- DOCUMENT EXCERPT -

Expectations are sky high for Molloy this spring with the return of Joe Leonard, Tom Engelhardt and Co., and the Lions will be favored in this early-season ECC bout with Roberts Wesleyan after crunching the Redhawks, 15-2 last spring. Roberts should be improved this year and last spring's trip to LIU Post, where they lost, 7-5, let's you know what the Redhawks are capable of.

Wild Card: Molloy trounced RWC last year even though the 'Hawks won 16-of-18 faceoffs. That stat didn't matter, obviously, but it could play a role with Roberts possessing another year of experience under Rocky Delfino's tutelage. In addition, whether the Lions have solved this problem area will determine their ceiling within the ECC.

9. Lindenwood at Saint Leo – Feb. 22

This matchup is more about Lindenwood than Saint Leo, which will get its test a week earlier (below). In their third season at the NCAA level and with its second coach, the Lions have both promise and questions. They were in every game they played – lost by a goal to Lake Erie on the road and trailed by just a score late in third quarter to Mercyhurst – but are still searching for a signature victory. This might be it.

Wild Card: While Lindenwood's path to the NCAA tournament will be via knocking off one of the Top 3 in the ECAC, the Lions also have to take care of business with the non-conference slate. That means even if Lindenwood bounces Lake Erie, Seton Hill or Mercyhurst, it won't mean much with losses to another aspiring team like Saint Leo.

8. Tampa at Queens – Feb. 8

Year Three of the Whipple Project is about to commence in Tampa and the Spartans certainly have put together a contender's schedule. While the Queens game may not resonate as much as other matchups, it'll provide a good indication of whether UT is ready to take on the big dogs in the division. A .500 team last year, the Royals still held up well against LIU Post, Mercyhurst and Limestone.

- DATASET EXTRACT -
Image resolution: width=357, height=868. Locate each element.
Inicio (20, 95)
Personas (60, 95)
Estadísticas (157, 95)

- GIVEN REQUEST 1 -
Answer these about the season preview, one line each:
(a) By what score did Molloy beat the Redhawks last spring?
(b) How many faceoffs did the 'Hawks win in that game?
(c) Which year of the Whipple Project is about to begin in Tampa?
- GIVEN REQUEST 2 -
Update the season preview starting with "9. Lindenwood at" and going on through "like Saint Leo.", putting "St. Leo" wherever "Saint Leo" appears.

- TASK SOLUTION 1 -
(a) 15-2
(b) 16 of 18
(c) Year Three

- TASK SOLUTION 2 -
9. Lindenwood at St. Leo – Feb. 22

This matchup is more about Lindenwood than St. Leo, which will get its test a week earlier (below). In their third season at the NCAA level and with its second coach, the Lions have both promise and questions. They were in every game they played – lost by a goal to Lake Erie on the road and trailed by just a score late in third quarter to Mercyhurst – but are still searching for a signature victory. This might be it.

Wild Card: While Lindenwood's path to the NCAA tournament will be via knocking off one of the Top 3 in the ECAC, the Lions also have to take care of business with the non-conference slate. That means even if Lindenwood bounces Lake Erie, Seton Hill or Mercyhurst, it won't mean much with losses to another aspiring team like St. Leo.